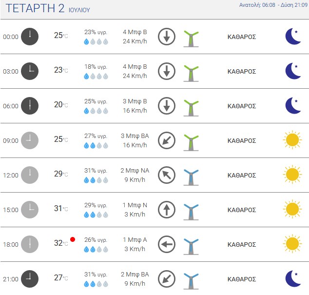The image size is (309, 295).
Task: Click the crescent moon icon at 03:00
Action: pos(293,71)
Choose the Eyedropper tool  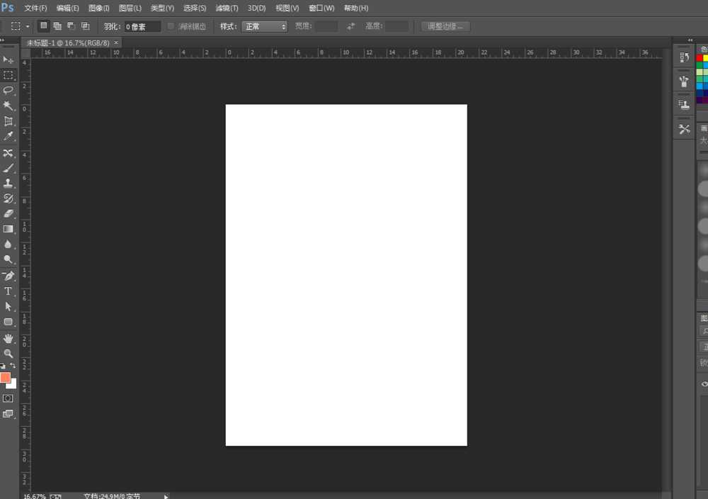tap(8, 136)
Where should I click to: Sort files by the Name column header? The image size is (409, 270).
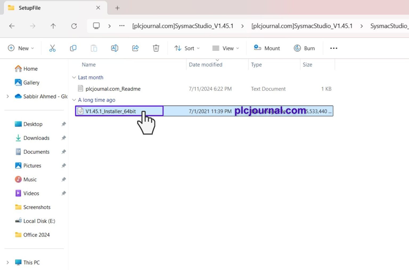89,64
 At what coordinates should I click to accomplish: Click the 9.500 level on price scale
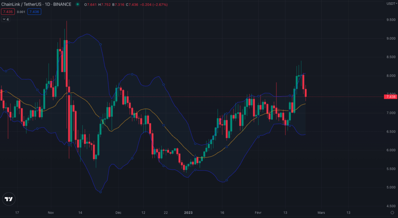tap(390, 19)

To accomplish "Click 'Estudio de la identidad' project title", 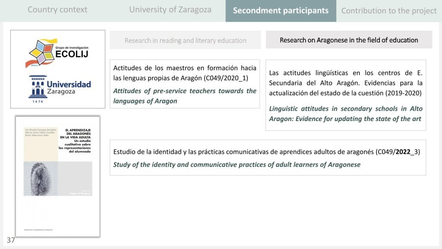I will (266, 152).
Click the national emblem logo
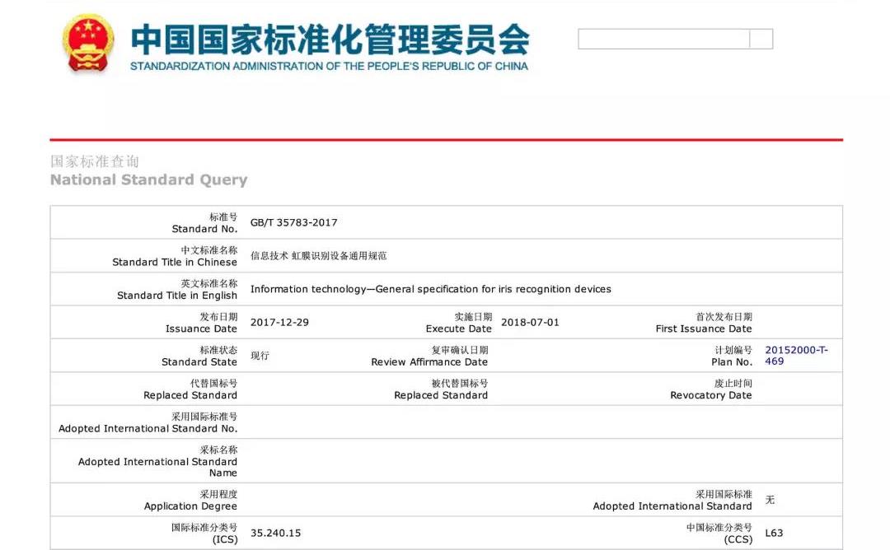Viewport: 890px width, 550px height. [x=89, y=43]
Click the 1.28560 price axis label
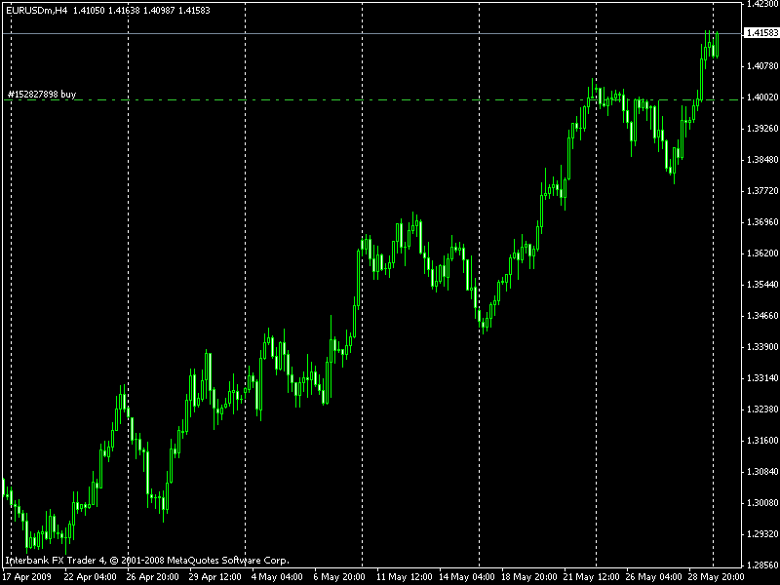780x585 pixels. 759,565
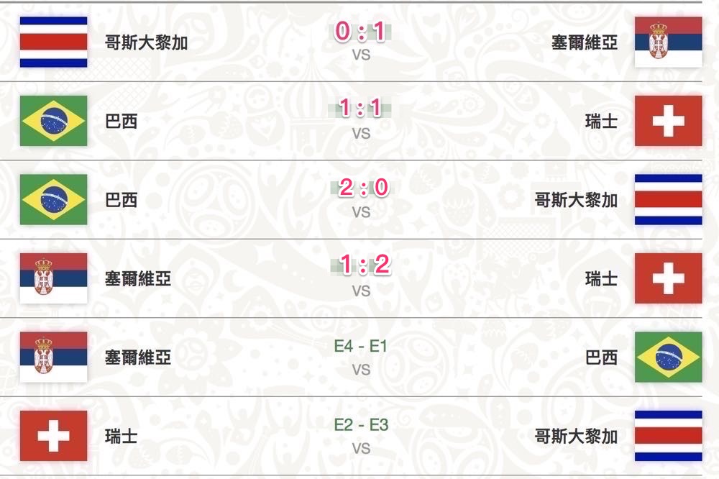Viewport: 719px width, 479px height.
Task: Click Costa Rica flag in the 2:0 match
Action: pyautogui.click(x=668, y=199)
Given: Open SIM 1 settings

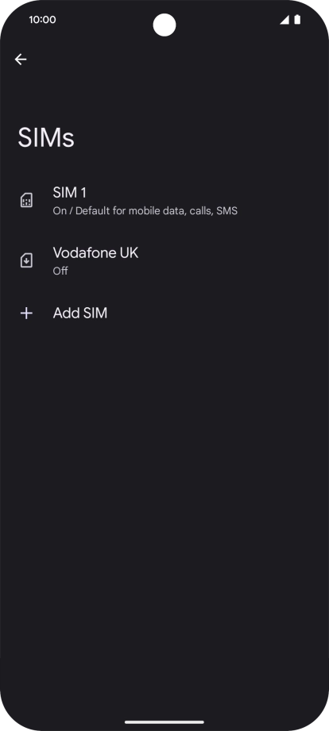Looking at the screenshot, I should pyautogui.click(x=165, y=201).
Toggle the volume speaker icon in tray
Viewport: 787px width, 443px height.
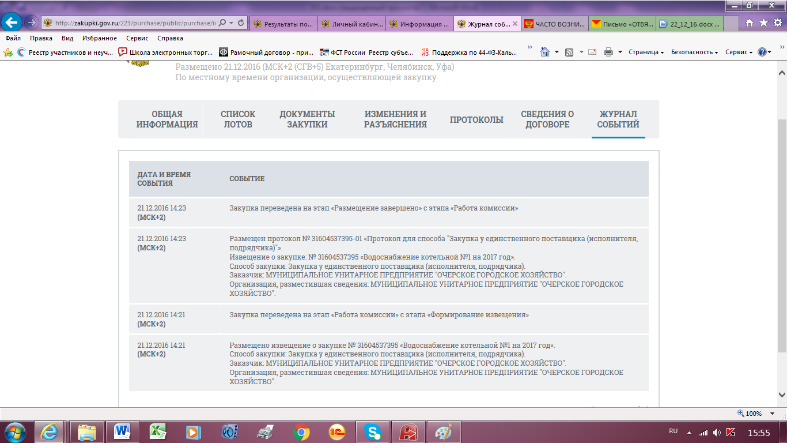coord(717,432)
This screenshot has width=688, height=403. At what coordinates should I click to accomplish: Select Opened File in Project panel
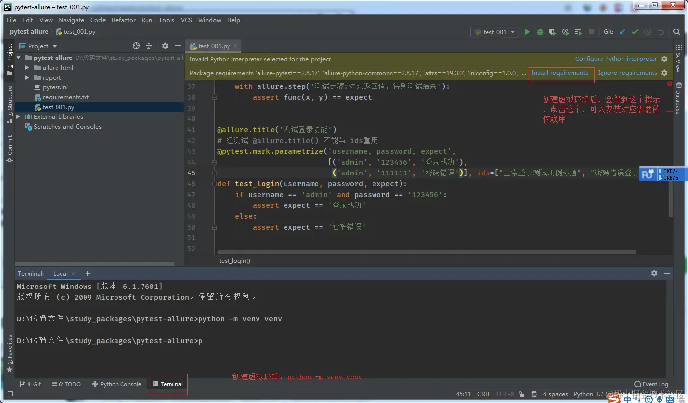point(136,46)
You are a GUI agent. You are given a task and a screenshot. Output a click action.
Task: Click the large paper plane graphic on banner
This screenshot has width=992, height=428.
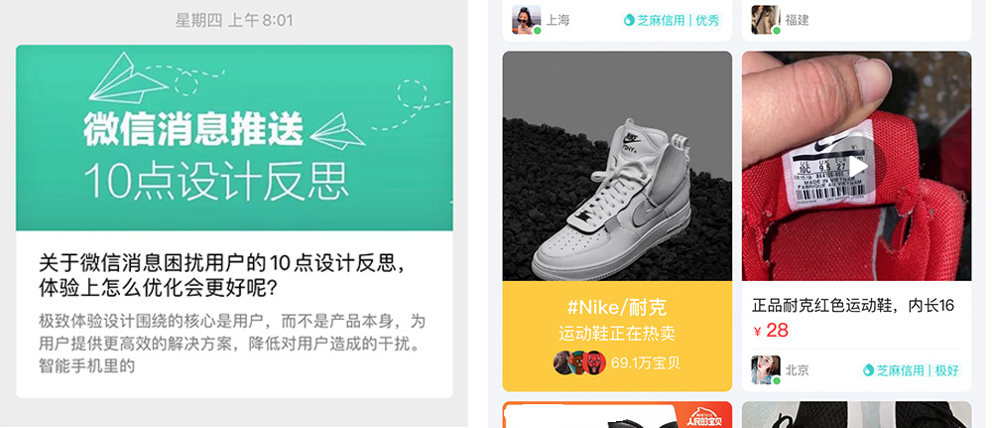tap(128, 78)
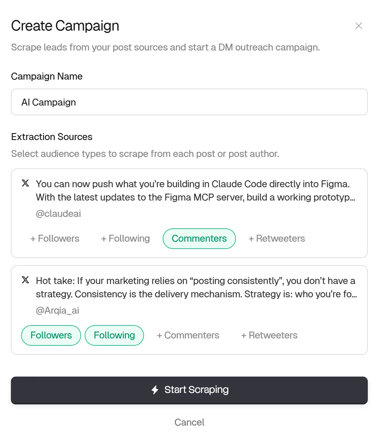379x441 pixels.
Task: Add Retweeters as a source for @claudeai
Action: point(277,238)
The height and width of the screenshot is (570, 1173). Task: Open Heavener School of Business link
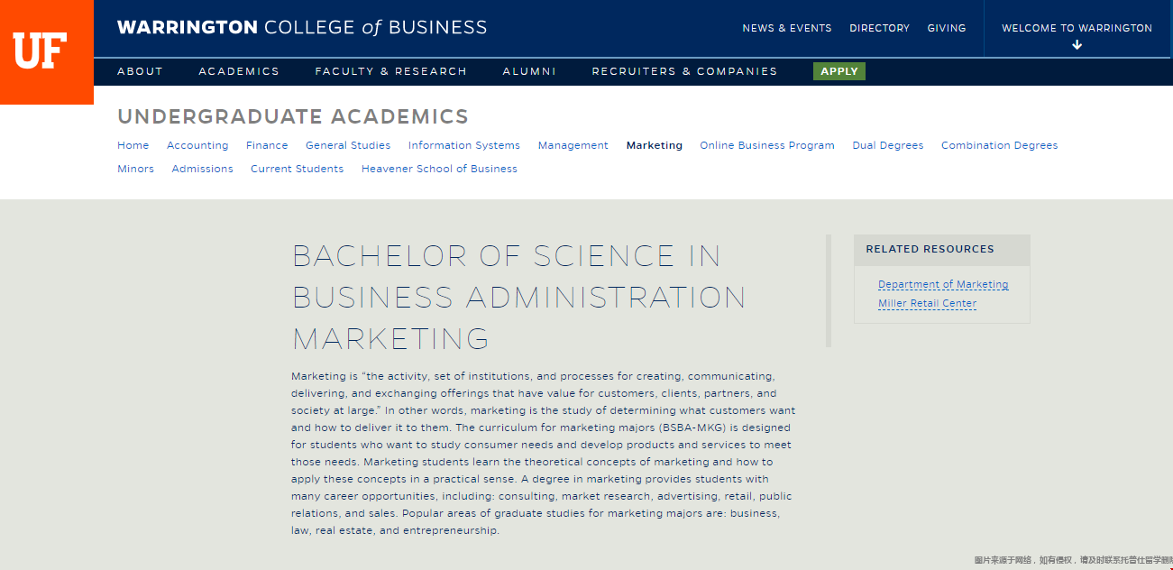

○ ○ ○ ○ ○

Begin with the line that contains "Given: Open SIM 1 settings" and copy every line through the end of the listing, exactly as written, both ends included. Pictures are not part of the copy.

Result for this exercise:
Given: Open SIM 1 settings

Looking at the screenshot, I should pyautogui.click(x=165, y=201).
Toggle the volume speaker icon in tray
Viewport: 787px width, 443px height.
coord(717,432)
This screenshot has width=688, height=403. At what coordinates should I click to accomplish: Select Opened File in Project panel
point(136,46)
You are a GUI agent. You are given a task and a screenshot. Output a click action.
Task: Click the large paper plane graphic on banner
This screenshot has width=992, height=428.
tap(128, 78)
379x441 pixels.
Task: Add Retweeters as a source for @claudeai
Action: point(277,238)
The height and width of the screenshot is (570, 1173). Task: Open Heavener School of Business link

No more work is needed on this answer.